*** Selected passage ***

On 19 January 1918 Alfred was admitted to St. Boniface Hospital in Winnipeg with an ear infection. The infection spread to his mastoid and he was a patient at St. Boniface for six months. At the end of June he was transferred to the Manitoba Military Hospital in Tuxedo Park, where he had a mastoidectomy. He recovered for a further six weeks but he was permanently deaf in one ear. He was discharged to his unit on 12 August and a month later he was transferred to the reinforcing draft for the Siberian contingent.
Plans were in place to assemble an international force at Vladivostok in Siberia. The goals included supporting and helping train the anti-Bolshevik forces, and protecting large stockpiles of Russian weapons and supplies to keep them from falling into the hands of the Bolsheviks. The Canadian Expeditionary Force (Siberia) was made up of two infantry battalions, the 259th and 260th, as well as artillery, cavalry, machine gun and support units, for a total of just over 4,000 men. Alfred was sent to Victoria, British Columbia and on 13 October he was transferred to ‘B’ Company of the 260th Battalion. At the end of the October he became ill with influenza and he spent twelve days in the hospital at Willows Camp. He was discharged from the hospital on 11 November, the day the Armistice was signed.
The 260th Battalion sailed from Vancouver on 26 December 1918 on the SS Protesilaus. Also on board was another lad from Kenora, Everett Dusang, who was with the 259th Battalion. The ship arrived in Vladivostok on 15 January. The Canadians were not involved in any combat operations in Siberia but there were casualties from accidents, illness and disease, including a few men buried at sea. In March 1919 it was decided to disband the CEFS and send the troops home over the next few months. Alfred embarked for Canada on 21 April on the SS Monteagle and arrived in Vancouver on 5 May. He was discharged on demobilization a week later.

*** End of Selected passage ***

__Problem set__
(A) In the passage about Alfred's service, what ship carried the 260th Battalion from Vancouver?
(B) Retype the passage about Alfred's service between "The 260th Battalion sailed" and "a week later.", inclusive.
(C) Continue the passage about Alfred's service from its final sentence.
The lines that follow are not needed for any of this.

*** Provided data ***

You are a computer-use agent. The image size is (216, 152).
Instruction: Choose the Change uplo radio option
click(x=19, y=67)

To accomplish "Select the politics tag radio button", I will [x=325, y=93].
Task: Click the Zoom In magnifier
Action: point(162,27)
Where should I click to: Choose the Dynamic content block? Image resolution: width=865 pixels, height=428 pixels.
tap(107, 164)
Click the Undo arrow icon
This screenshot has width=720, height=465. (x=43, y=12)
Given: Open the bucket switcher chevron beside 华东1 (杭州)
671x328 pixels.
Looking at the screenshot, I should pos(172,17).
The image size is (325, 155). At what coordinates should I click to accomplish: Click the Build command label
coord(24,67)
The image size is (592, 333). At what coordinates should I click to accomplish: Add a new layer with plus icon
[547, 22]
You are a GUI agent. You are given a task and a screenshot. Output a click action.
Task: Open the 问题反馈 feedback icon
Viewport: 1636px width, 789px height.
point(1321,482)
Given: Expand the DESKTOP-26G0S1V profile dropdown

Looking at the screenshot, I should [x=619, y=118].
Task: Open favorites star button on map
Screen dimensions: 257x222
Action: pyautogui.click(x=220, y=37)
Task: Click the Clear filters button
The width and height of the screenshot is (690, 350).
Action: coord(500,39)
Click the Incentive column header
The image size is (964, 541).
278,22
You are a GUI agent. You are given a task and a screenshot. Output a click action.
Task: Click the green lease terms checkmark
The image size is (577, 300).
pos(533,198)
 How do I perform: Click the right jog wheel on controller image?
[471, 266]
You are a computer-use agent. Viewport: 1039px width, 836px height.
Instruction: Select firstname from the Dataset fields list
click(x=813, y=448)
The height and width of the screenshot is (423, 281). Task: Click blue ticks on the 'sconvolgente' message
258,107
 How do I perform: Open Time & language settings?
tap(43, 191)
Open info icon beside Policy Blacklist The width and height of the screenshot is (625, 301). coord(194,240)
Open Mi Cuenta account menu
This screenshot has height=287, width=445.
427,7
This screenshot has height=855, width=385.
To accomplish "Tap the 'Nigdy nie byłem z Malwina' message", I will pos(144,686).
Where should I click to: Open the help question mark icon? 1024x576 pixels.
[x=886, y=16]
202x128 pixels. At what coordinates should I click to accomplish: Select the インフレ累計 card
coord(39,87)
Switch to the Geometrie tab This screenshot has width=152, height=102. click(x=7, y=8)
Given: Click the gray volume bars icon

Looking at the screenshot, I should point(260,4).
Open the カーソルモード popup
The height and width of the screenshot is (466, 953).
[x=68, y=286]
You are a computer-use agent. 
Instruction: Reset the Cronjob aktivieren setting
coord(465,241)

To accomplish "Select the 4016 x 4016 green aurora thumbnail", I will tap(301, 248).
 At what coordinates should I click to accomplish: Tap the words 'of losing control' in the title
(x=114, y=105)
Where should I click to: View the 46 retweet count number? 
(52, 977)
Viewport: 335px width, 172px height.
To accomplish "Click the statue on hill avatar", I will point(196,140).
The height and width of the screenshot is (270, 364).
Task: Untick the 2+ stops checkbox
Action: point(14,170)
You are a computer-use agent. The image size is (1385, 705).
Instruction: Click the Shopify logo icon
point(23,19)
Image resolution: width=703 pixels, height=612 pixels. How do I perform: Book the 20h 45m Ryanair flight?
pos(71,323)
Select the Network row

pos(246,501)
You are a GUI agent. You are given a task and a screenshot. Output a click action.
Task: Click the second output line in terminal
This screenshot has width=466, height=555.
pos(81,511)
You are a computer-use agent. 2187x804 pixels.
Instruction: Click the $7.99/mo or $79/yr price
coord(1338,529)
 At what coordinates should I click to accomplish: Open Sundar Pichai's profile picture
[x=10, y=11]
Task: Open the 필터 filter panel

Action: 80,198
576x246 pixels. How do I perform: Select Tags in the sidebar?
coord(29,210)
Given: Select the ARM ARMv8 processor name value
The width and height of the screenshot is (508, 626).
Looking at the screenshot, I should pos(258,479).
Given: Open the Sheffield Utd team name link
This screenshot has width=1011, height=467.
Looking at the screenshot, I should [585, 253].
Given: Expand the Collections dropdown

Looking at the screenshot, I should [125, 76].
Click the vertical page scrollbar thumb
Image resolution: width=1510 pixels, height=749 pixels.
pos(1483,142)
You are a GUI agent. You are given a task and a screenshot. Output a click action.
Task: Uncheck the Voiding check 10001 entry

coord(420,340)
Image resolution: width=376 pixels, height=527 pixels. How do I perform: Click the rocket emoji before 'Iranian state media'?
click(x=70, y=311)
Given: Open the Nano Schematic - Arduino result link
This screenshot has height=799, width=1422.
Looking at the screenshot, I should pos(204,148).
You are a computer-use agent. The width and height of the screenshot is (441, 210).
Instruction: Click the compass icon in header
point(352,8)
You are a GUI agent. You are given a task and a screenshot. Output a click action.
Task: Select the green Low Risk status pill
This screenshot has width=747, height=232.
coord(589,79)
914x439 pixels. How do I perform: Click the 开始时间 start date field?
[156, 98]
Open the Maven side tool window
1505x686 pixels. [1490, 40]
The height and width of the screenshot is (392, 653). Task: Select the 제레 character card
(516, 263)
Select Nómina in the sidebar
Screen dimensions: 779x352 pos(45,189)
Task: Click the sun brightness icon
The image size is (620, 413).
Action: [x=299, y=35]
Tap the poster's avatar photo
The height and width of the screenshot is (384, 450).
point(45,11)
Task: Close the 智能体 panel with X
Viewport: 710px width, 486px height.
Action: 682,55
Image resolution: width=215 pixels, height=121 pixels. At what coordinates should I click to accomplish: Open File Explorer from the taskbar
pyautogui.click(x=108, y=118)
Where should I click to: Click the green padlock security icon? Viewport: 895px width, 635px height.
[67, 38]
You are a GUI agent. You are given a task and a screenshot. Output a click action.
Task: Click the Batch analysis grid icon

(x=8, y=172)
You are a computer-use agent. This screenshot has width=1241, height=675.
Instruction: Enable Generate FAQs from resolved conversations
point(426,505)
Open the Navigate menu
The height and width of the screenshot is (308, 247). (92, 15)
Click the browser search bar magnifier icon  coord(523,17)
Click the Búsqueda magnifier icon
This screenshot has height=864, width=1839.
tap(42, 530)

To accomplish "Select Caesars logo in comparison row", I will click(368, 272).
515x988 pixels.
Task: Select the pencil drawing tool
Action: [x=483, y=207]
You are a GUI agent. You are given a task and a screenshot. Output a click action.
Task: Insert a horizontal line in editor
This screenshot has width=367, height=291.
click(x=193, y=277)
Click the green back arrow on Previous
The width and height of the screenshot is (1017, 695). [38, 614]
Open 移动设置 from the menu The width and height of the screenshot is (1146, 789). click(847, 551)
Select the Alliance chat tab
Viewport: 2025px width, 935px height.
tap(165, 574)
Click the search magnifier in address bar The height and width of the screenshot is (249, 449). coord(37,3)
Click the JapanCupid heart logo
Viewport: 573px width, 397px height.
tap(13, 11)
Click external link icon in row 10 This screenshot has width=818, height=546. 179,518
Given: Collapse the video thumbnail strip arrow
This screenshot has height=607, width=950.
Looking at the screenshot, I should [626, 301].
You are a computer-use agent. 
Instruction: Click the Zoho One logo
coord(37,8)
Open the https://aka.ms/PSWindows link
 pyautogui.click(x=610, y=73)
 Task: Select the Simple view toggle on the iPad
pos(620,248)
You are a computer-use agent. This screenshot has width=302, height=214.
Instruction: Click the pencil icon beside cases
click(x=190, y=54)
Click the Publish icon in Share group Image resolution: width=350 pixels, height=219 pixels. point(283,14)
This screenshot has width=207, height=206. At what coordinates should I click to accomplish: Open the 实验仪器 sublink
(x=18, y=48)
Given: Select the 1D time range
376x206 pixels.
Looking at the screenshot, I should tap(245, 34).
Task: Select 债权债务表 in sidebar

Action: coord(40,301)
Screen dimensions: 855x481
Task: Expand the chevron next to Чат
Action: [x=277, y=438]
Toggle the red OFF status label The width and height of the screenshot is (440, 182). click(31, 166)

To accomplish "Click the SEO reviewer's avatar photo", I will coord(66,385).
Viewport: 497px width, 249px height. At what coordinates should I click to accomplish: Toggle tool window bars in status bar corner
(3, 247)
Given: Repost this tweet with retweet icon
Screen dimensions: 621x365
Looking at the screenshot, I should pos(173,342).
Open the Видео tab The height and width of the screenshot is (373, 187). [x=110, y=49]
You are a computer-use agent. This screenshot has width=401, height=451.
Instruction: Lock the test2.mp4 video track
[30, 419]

*** End of Provided data ***

__List of answers__
(A) The SS Protesilaus.

(B)
The 260th Battalion sailed from Vancouver on 26 December 1918 on the SS Protesilaus. Also on board was another lad from Kenora, Everett Dusang, who was with the 259th Battalion. The ship arrived in Vladivostok on 15 January. The Canadians were not involved in any combat operations in Siberia but there were casualties from accidents, illness and disease, including a few men buried at sea. In March 1919 it was decided to disband the CEFS and send the troops home over the next few months. Alfred embarked for Canada on 21 April on the SS Monteagle and arrived in Vancouver on 5 May. He was discharged on demobilization a week later.

(C)
When the 1921 census was taken Alfred was living at home in Kenora with his parents and two brothers. After that he spent several years in the U.S. before returning to Kenora around 1928. His mother died in October 1928 and she’s buried in Lake of the Woods Cemetery. Alfred was employed by the Department of Lands and Forests in the Kenora area for almost thirty years, working as a forest ranger and at their local fish hatchery. He enlisted again during the Second World War, signing up in Kenora on 21 April 1941 with the Canadian Forestry Corps (reg. no. H-62741). He served with them for just over a year. In the summer of 1942 he spent three months at the army’s Vocational Training School and in September he was attached to the Veterans’ Guard of Canada. He served as a guard in numerous places in Manitoba, Saskatchewan, Alberta and British Columbia. He was discharged on 20 August 1945 in Winnipeg.
After the war Alfred returned to his job with the Department of Lands and Forests, retiring in 1960. He passed away in St. Joseph’s Hospital on 3 August 1965, his 69th birthday. He was survived by all five of his siblings. His funeral was held on 6 August and he’s buried in Lake of the Woods Cemetery along with his parents and his brothers and sisters: Edna (Mrs. Marshall Gordon)(1887-1977), Florence (Mrs. John Lunny)(1889-1978), Beatrice (Mrs. Sidney Reeve)(1891-1979), Albert Edward John (1900-1973) and Sidney Walter (1906-1971).